“Dear friend, do not imitate what is evil but what is good. Anyone who does what is good is from God. Anyone who does what is evil has not seen God.” (3 John 1:11)
An anechoic chamber is the quietest place on earth. Acoustically isolated from the outside world and fitted with irregular foam shapes on the inside walls, all sound generated from within is absorbed. The word anechoic literally means “without echo,” which accurately describes the function of the specially constructed walls. Scientists use these rooms to conduct acoustic tests, such as determining the noise level of various consumer products. Some years ago I had an opportunity to spend a few minutes inside an anechoic chamber. When I stepped into the room and the door closed behind me, I spoke a few words but did not recognize my own voice. The walls literally absorbed all of the sound, and the normal echoes one takes for granted simply ceased to exist. If I had screamed at the top of my lungs, it would have made no difference for all noise would still be absorbed by the non-reflective walls. There is an otherworldliness feeling to anechoic chambers, and I can understand why NASA uses them to help astronauts get accustomed to the silence of outer space.
Fortunately, God did not design an anechoic world. Just the opposite, because echoes add an amazing richness and timbre to our lives. For example, the Lord has made great canyons where the splashing of rushing torrents echoes in splendid cacophony. A place where “deep calls to deep in the roar of [his] waterfalls.” (Psalm 42:7) Each day starts anew with the waking sounds of creation greeting him. “Awake my soul, arise with me, awake O harp and strings; together we will wake the dawn as all creation sings.” (Psalm 57:8) He created old growth forests where bird songs like that of the Wood Thrush reverberate with a flute-like trill. For there, “the birds of the sky nest by the waters; they sing among the branches.” (Psalm 104:12) And great cathedrals built to honor the Lord uniquely resonate as sacred music and hymns of praise echo off of vaulted ceilings. “For God is King of all the earth so sing Him songs that please; sing psalms and hymns and spirituals with sweetest melodies.” (Psalm 47:7)

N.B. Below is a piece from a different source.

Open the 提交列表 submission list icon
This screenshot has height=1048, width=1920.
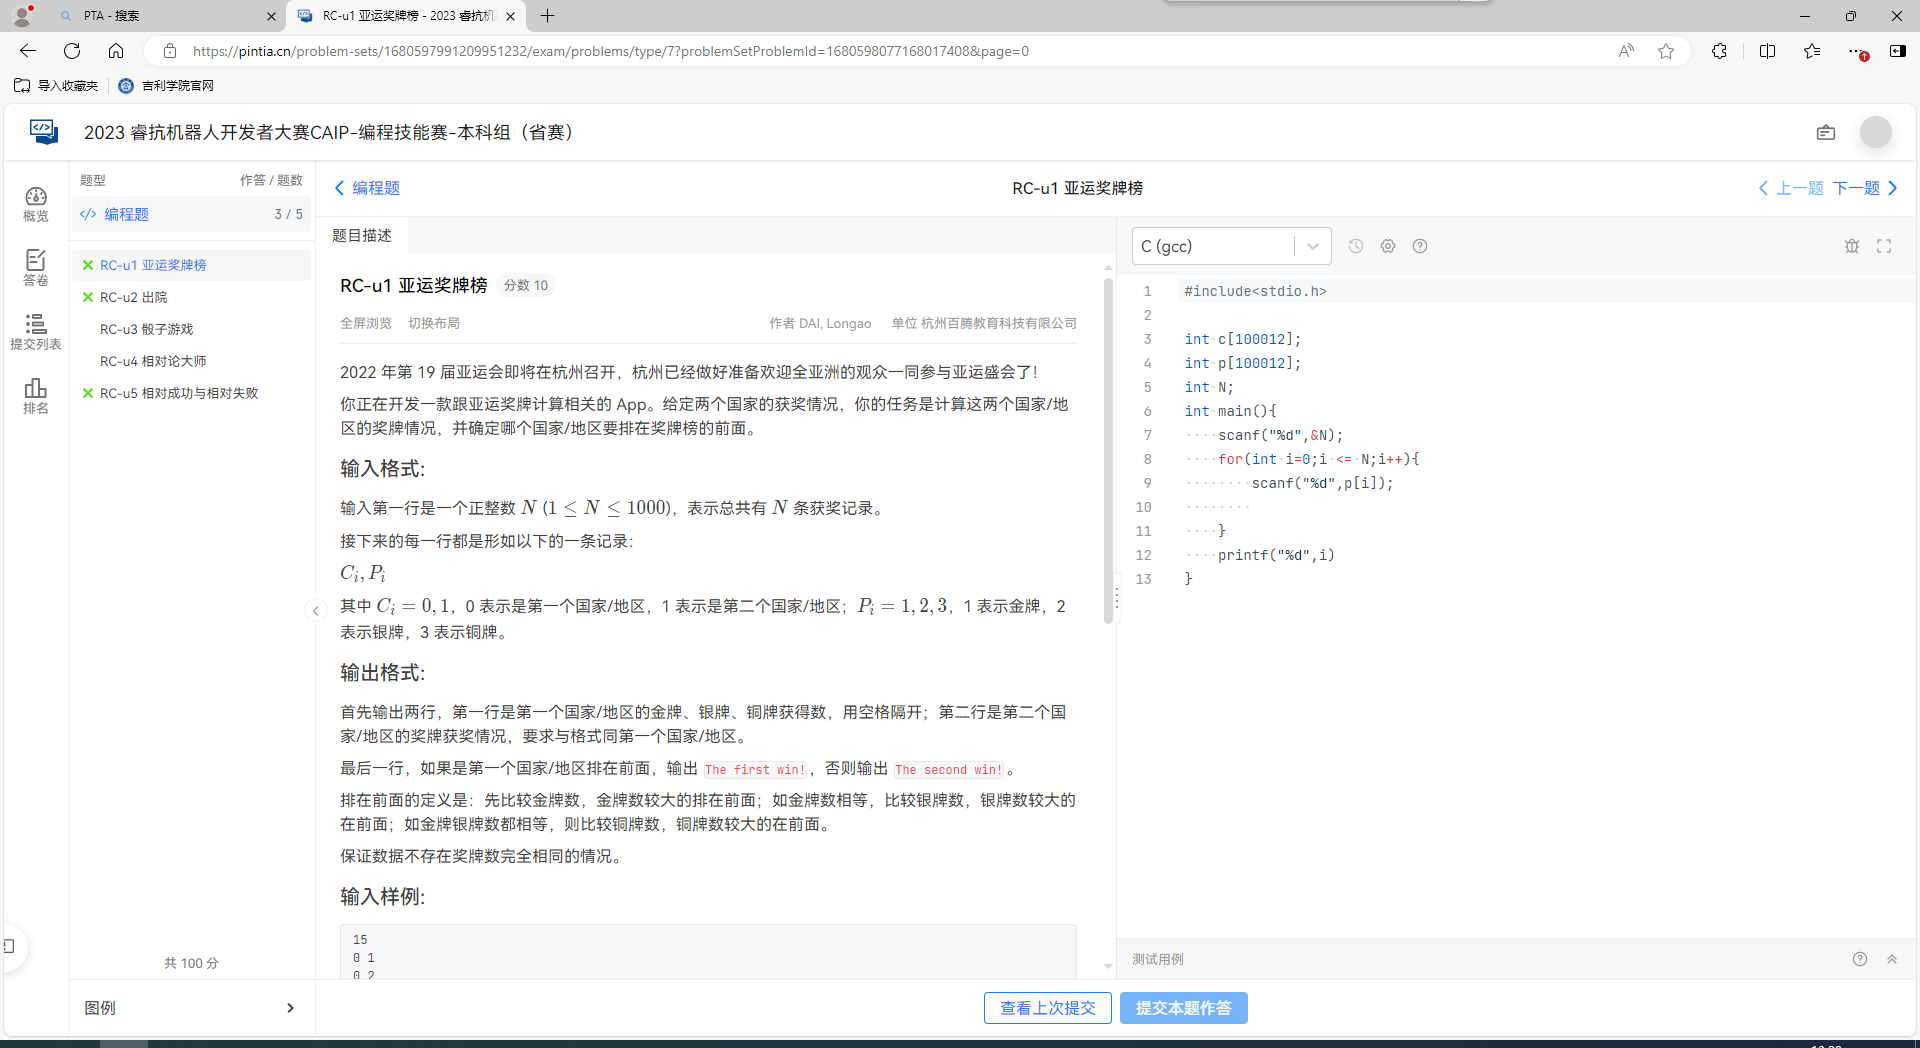pyautogui.click(x=36, y=332)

But it is not simply a matter of aesthetics that God designed sound to be reflective. Functionally, the echo of sound waves bouncing off of our surroundings helps give us our bearings. We intuitively sense the position of objects by the direction and speed of sound that is reflected from their surfaces. And with the two ears God has given us, we can judge direction and distances even in the dark. Truly, the echoes of sound in the natural world are a wonderful gift from the Lord.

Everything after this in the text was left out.